Die Daguerreotypie ist vor über 180 Jahren eine der ersten Versuche gewesen, die Welt auf spiegelglatt polierten, versilberten Kupferplatten zu bannen. So manifestierte Louis Jacques Mandé Daguerre mit fast alchemischer Kunstfertigkeit das Abbild eines Augenblicks. Für uns sichtbar, greifbar und erfahrbar auch noch heute. Axel Hütte macht in dieser Ausstellung von zeitgenössischen Techniken Gebrauch, aber der Charme eines alchemischen Prozesses bleibt.

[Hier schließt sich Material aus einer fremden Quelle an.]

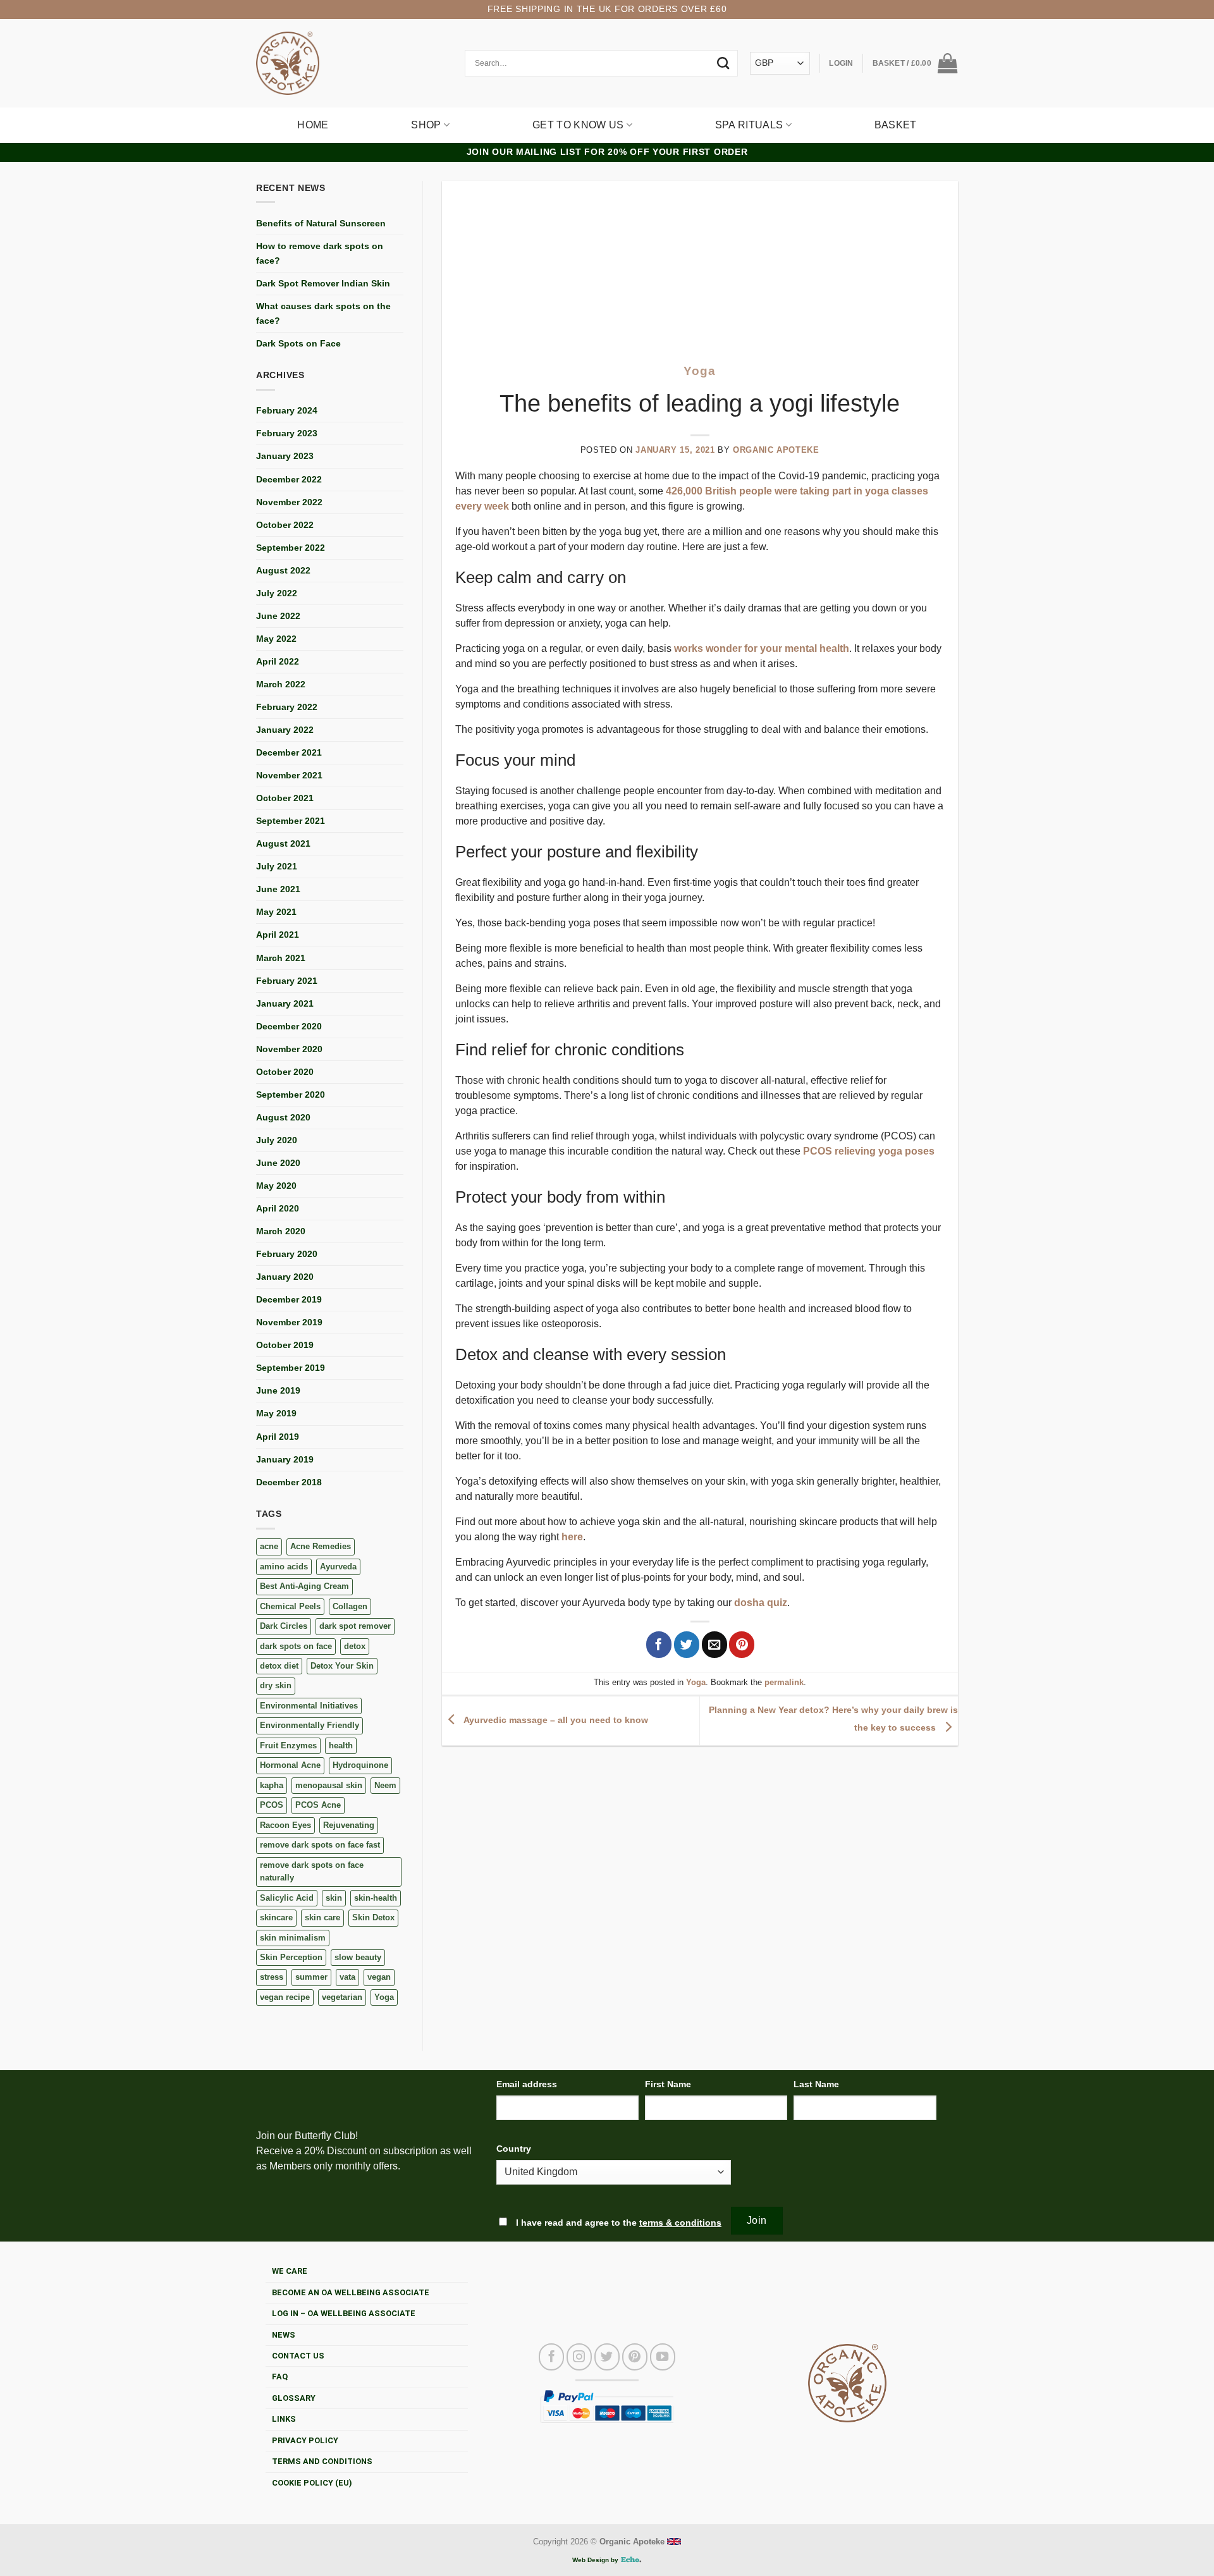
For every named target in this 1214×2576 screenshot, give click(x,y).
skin (334, 1898)
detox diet (279, 1666)
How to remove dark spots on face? (319, 253)
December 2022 (289, 479)
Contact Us (298, 2355)
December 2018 (289, 1482)
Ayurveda (338, 1566)
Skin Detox (373, 1917)
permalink (784, 1682)
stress (271, 1977)
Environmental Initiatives (309, 1705)
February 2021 (286, 981)
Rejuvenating (348, 1825)
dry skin (275, 1685)
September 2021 (290, 821)
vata (347, 1977)
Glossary (294, 2398)
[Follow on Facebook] (551, 2356)
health (341, 1745)
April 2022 (277, 661)
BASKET (895, 125)
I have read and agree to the (617, 2222)
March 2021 (280, 958)
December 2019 (289, 1299)
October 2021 (285, 798)
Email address (526, 2084)
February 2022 (286, 707)
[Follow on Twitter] (607, 2356)
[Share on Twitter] (686, 1644)
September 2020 (290, 1094)
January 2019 (285, 1459)
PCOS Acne (318, 1805)
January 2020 (285, 1277)
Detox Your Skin (342, 1666)
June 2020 (278, 1163)
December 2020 (289, 1026)
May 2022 (276, 639)
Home (312, 125)
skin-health (375, 1898)
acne (269, 1546)
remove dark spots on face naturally (312, 1871)
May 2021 (276, 912)
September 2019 (290, 1368)
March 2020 (280, 1231)
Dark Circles (283, 1626)
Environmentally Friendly (309, 1725)
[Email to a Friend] (714, 1644)
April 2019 (277, 1437)
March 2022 (280, 684)
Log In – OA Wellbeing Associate (343, 2313)
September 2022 (290, 548)
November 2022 (289, 502)
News (283, 2335)
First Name (668, 2084)
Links (284, 2419)
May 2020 (276, 1186)
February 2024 (286, 410)
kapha (271, 1785)
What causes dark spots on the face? (323, 313)
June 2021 (278, 889)
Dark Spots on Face (298, 343)
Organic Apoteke (776, 450)
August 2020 (283, 1117)
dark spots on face (296, 1646)
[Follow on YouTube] (662, 2356)
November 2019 (289, 1322)
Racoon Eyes (285, 1825)
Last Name (816, 2084)
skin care (322, 1917)
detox (354, 1646)
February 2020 (286, 1254)
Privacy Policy (305, 2440)
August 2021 (283, 843)
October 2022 (285, 525)
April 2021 (277, 934)
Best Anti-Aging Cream (304, 1586)
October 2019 (285, 1345)
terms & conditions (680, 2222)
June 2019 (278, 1390)
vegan (379, 1977)
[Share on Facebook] (658, 1644)
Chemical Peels (290, 1606)
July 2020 (276, 1140)
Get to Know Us (577, 125)
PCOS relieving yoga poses (869, 1151)
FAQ (280, 2376)
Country (513, 2149)
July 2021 (276, 866)
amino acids (284, 1566)
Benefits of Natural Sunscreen (321, 223)
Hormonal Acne (290, 1765)
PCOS (271, 1805)
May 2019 (276, 1413)
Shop (426, 125)
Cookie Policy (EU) (312, 2482)
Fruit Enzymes (288, 1745)
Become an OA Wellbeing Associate (350, 2292)
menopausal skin (328, 1785)
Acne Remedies (320, 1546)
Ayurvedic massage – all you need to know (555, 1720)
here (572, 1536)
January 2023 (285, 456)
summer (311, 1977)
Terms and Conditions (322, 2461)
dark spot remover (355, 1626)
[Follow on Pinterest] (634, 2356)
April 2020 (277, 1208)
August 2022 (283, 570)
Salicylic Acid (287, 1898)
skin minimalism (293, 1937)
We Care (289, 2271)
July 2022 (276, 593)
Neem (385, 1785)
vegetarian (342, 1997)
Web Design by (596, 2559)
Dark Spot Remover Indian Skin (323, 283)
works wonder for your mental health (761, 648)
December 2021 (289, 752)
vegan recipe (285, 1997)
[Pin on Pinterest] (741, 1644)
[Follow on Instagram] (579, 2356)
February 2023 (286, 433)
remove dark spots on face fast (320, 1844)
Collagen (350, 1606)
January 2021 (285, 1003)
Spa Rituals (749, 125)
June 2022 (278, 616)
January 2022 (285, 730)
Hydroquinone (360, 1765)
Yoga (384, 1997)
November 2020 (289, 1049)
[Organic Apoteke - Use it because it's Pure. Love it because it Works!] (287, 63)
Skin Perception (291, 1957)
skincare (276, 1917)
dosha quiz (760, 1602)
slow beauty (357, 1957)
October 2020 (285, 1072)
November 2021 (289, 775)
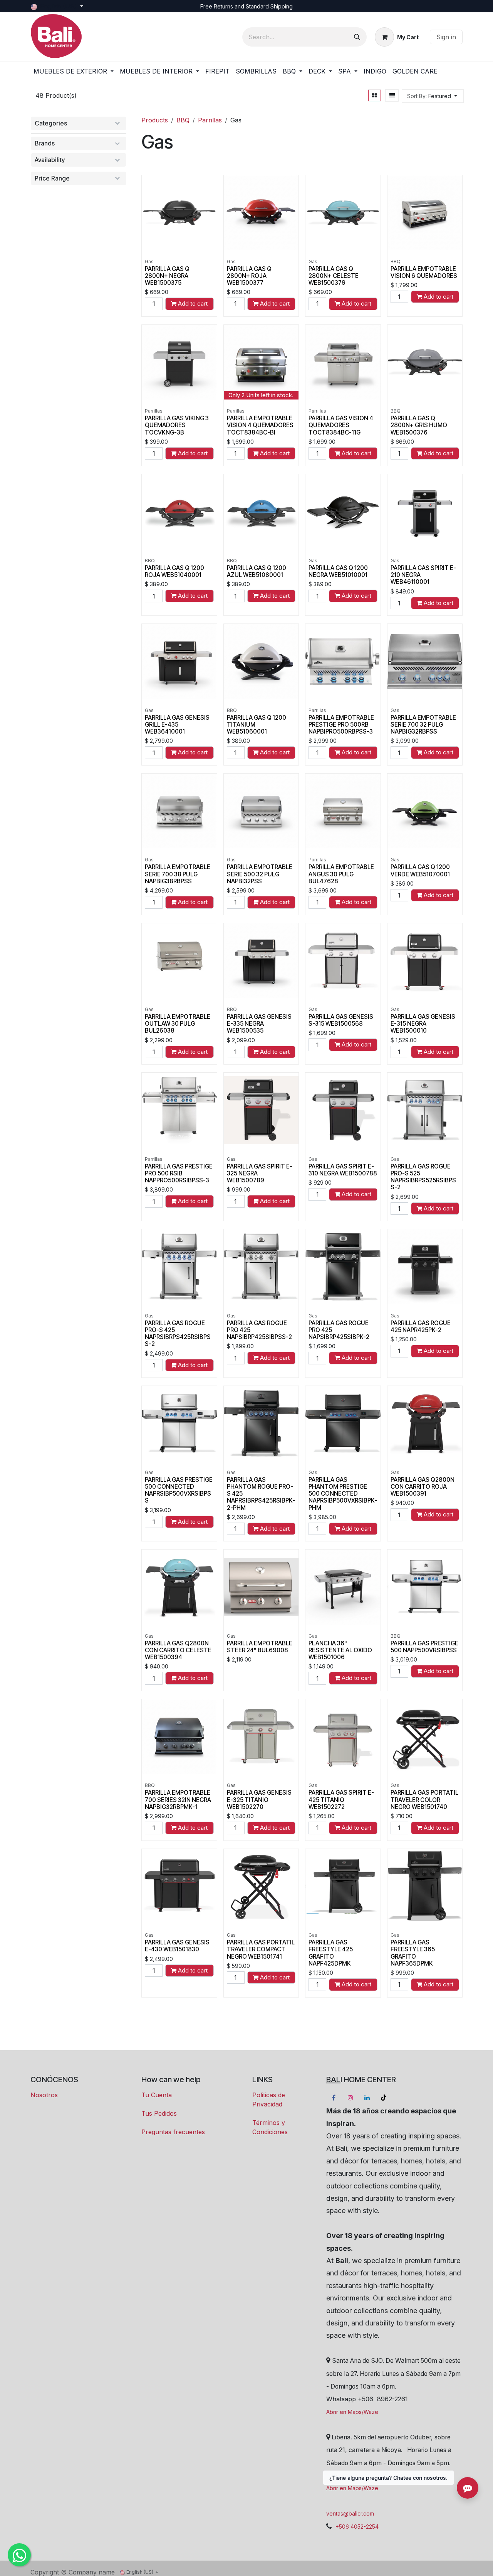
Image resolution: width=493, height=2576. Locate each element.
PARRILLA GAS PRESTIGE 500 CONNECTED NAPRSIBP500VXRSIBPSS (179, 1490)
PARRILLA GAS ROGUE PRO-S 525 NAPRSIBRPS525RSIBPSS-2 (423, 1177)
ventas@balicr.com (350, 2513)
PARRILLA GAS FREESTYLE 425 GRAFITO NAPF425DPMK (331, 1953)
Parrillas (210, 120)
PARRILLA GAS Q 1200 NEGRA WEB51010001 (338, 571)
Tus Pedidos (159, 2113)
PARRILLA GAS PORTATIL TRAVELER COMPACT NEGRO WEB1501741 (261, 1949)
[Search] (357, 37)
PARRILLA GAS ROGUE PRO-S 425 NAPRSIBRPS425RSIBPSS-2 (178, 1333)
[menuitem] (73, 71)
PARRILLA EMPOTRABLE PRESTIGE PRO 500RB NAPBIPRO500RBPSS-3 (341, 724)
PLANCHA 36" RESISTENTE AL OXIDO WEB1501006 (340, 1650)
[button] (432, 96)
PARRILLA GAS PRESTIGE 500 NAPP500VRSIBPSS (424, 1647)
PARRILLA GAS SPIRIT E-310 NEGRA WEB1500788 (343, 1170)
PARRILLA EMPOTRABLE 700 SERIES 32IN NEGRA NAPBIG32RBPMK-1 (178, 1799)
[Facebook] (333, 2097)
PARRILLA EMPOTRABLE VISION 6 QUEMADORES (424, 272)
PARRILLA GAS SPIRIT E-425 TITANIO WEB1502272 (341, 1799)
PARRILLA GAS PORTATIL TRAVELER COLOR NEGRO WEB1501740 (424, 1799)
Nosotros (44, 2095)
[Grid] (374, 95)
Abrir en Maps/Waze (352, 2412)
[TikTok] (383, 2097)
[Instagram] (350, 2097)
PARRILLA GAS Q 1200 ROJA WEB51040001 (174, 571)
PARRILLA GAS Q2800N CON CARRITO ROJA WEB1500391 (422, 1486)
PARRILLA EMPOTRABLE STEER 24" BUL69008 (259, 1647)
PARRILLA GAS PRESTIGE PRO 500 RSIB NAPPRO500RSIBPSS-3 (179, 1173)
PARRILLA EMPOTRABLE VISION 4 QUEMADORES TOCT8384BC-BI (260, 425)
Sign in (446, 37)
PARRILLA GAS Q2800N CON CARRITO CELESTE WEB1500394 (178, 1650)
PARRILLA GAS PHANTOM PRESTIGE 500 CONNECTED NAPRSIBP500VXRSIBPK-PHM (343, 1493)
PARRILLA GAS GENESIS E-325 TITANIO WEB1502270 (259, 1799)
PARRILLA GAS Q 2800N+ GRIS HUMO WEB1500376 (419, 425)
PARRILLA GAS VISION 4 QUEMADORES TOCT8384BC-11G (341, 425)
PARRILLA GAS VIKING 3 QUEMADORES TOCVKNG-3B (177, 425)
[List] (392, 95)
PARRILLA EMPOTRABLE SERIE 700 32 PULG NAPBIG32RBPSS (423, 724)
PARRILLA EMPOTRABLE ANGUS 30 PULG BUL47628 (341, 873)
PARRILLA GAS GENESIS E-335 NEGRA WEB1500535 (259, 1023)
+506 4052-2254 (357, 2526)
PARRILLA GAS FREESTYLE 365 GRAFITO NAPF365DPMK (413, 1953)
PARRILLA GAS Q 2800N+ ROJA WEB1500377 (249, 275)
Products (154, 120)
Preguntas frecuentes (173, 2132)
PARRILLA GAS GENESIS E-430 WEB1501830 (177, 1946)
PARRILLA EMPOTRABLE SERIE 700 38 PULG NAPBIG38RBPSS (177, 873)
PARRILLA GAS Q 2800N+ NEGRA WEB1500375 (167, 275)
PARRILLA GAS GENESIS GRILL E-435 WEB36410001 (177, 724)
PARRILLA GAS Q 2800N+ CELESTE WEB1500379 (334, 275)
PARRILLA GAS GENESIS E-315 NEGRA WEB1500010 (423, 1023)
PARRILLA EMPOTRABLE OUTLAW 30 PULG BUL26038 (177, 1023)
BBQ (182, 120)
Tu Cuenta (156, 2095)
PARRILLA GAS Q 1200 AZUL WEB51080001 (256, 571)
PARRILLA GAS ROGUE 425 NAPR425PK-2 (421, 1326)
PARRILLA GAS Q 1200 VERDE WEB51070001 (420, 870)
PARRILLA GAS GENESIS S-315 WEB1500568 (341, 1020)
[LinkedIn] (367, 2097)
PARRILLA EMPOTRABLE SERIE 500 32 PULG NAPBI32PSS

So sind die fast mystisch wirkenden, dunklen Räume und Gänge der italienischen Palazzi – hier Palazzo Barbarigo Musica, Palazzo Loredan, Fondazione Levi, Ca’Corner della Regina und das Ca’Rezzonico – verwinkelten Labyrinthen gleich. Diese Fotografien, die mit tiefschwarzem Pigment auf Glas fixiert sind und somit das Licht absorbieren und nur wenige Lichtstrahlen auf der sich spiegelnden Fläche wieder freigeben, nehmen uns mit in eine Zeit, in der nur die Morgenröte die nächtlichen Phantasmen vertrieb.  Dabei sind doch Illusion und Realität, damals wie heute, kaum voneinander zu trennen.

Der Neuen Nationalgalerie in Berlin – hier rötlich-kupfern mit extrem künstlich wirkenden Lichtreflexen – steht ein anonymer Betonpalast an den Ufern der tiefblau reflektierenden Donau in Linz gegenüber. Diese zwei großformatigen Bilder sind im Duratransverfahren auf Plexiglas gedruckt. Sie haben noch eine weitere Ebene: dort, wo sich Pfeiler, Glas, Stahl und Beton durch Neon-Lichtreflexe widerspiegeln, wird die Ebene selbst durch den äußeren Lichteinfall grafisch und dreidimensional. Eine sanfte Verschiebung findet statt und ein Bruch im Sehen irritiert auf unbekannte Weise.

Die Neue Nationalgalerie sowie eine antike Apotheke bringen in ihren Innenräumen zwei und mehr Elemente alchemisch zusammen. Mit ihren inhärenten Kräften und äußeren Energien verbinden sie sich zu einem dritten Stoff. Dieses unbeschreibliche Neue und dieses neue Dritte, das durch das Zusammenführen und Verschmelzen der Elemente entsteht, sehen wir in Axel Hüttes Fotografien.